- What the task requires:
Every line below from the one containing "The Littlest Woman (144, 1736)" through the one containing "Fruitlands (319, 1719)" must be transcribed exactly. Omit all lines outside that stretch.

- Data for processing:
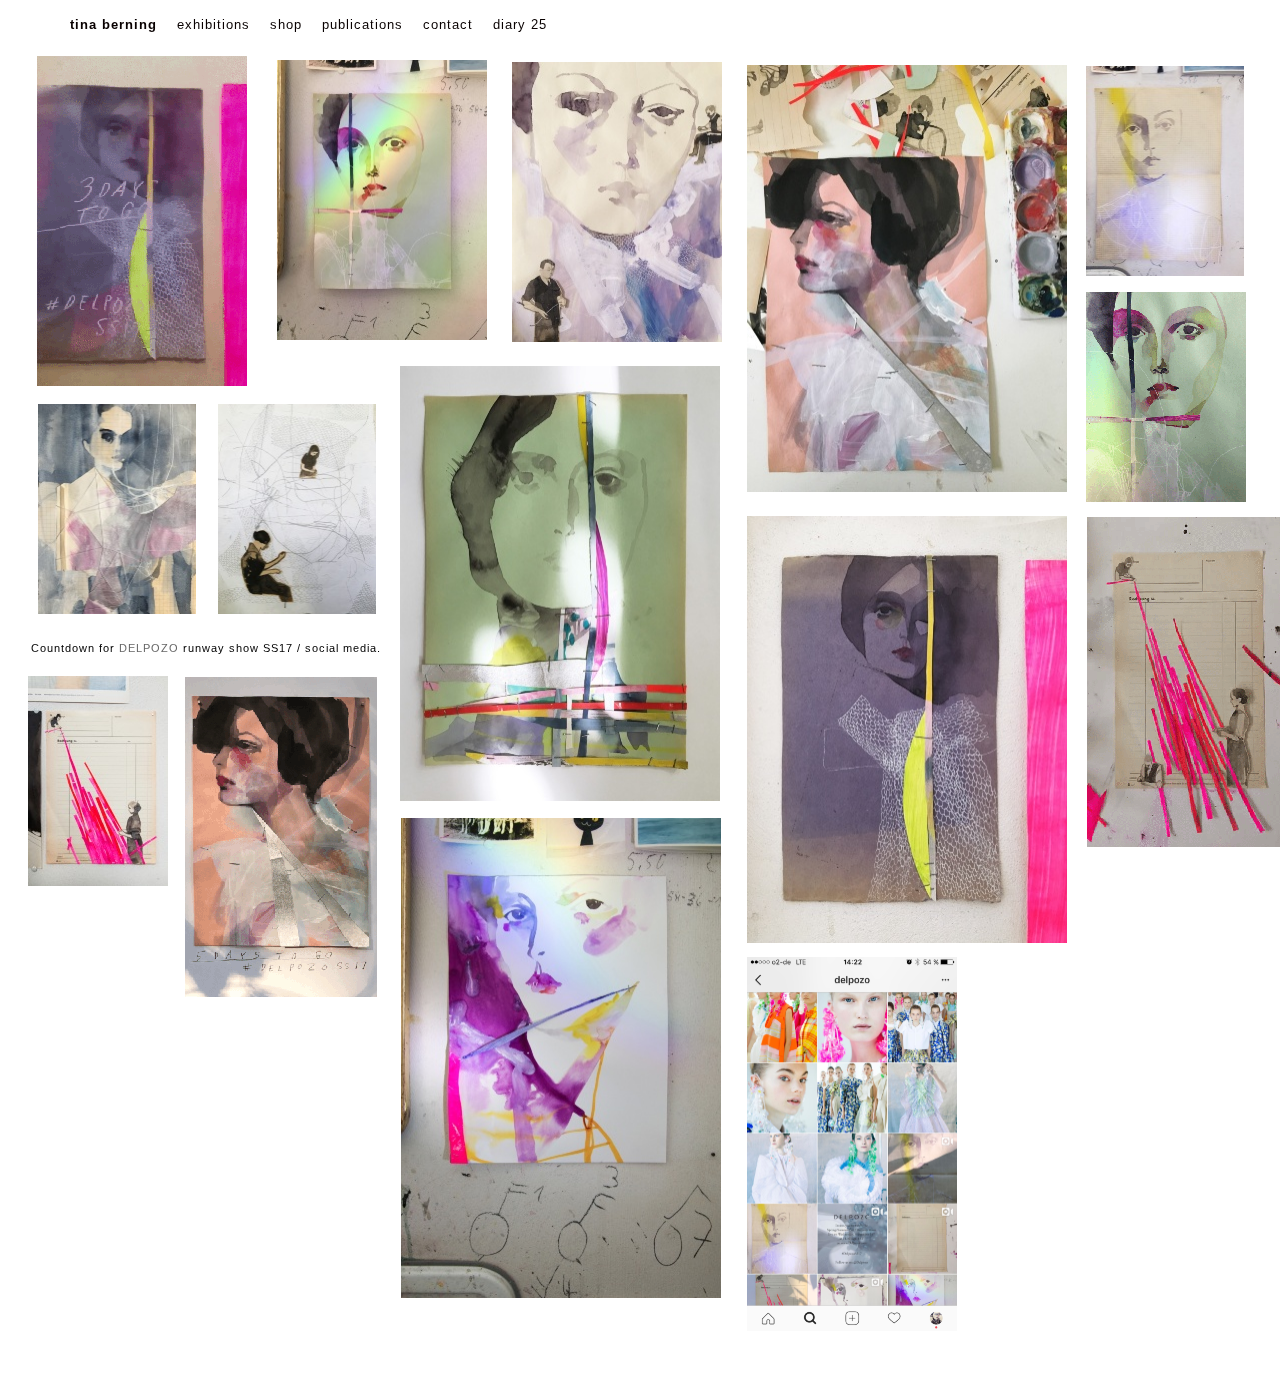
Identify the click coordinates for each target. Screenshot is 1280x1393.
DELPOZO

* * *

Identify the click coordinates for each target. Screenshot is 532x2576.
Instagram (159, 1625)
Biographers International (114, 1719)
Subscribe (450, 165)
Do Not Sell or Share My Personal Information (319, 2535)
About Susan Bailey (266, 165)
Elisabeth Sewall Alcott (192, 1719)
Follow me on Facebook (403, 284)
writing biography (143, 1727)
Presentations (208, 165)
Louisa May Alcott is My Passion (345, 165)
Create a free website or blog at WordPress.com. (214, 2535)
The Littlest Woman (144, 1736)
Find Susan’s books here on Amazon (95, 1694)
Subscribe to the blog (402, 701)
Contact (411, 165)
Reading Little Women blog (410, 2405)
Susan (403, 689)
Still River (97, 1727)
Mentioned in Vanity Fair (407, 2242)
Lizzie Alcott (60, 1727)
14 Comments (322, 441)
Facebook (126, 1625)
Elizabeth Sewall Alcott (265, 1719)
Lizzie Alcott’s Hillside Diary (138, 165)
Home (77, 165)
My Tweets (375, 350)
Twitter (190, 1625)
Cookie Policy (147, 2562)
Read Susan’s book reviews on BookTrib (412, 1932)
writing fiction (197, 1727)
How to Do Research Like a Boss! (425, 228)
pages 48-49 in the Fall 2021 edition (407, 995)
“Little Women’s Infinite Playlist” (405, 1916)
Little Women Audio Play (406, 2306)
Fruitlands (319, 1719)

- Result for this exercise:
The Littlest Woman (144, 1736)
Find Susan’s books here on Amazon (95, 1694)
Subscribe to the blog (402, 701)
Contact (411, 165)
Reading Little Women blog (410, 2405)
Susan (403, 689)
Still River (97, 1727)
Mentioned in Vanity Fair (407, 2242)
Lizzie Alcott (60, 1727)
14 Comments (322, 441)
Facebook (126, 1625)
Elizabeth Sewall Alcott (265, 1719)
Lizzie Alcott’s Hillside Diary (138, 165)
Home (77, 165)
My Tweets (375, 350)
Twitter (190, 1625)
Cookie Policy (147, 2562)
Read Susan’s book reviews on BookTrib (412, 1932)
writing fiction (197, 1727)
How to Do Research Like a Boss! (425, 228)
pages 48-49 in the Fall 2021 edition (407, 995)
“Little Women’s Infinite Playlist” (405, 1916)
Little Women Audio Play (406, 2306)
Fruitlands (319, 1719)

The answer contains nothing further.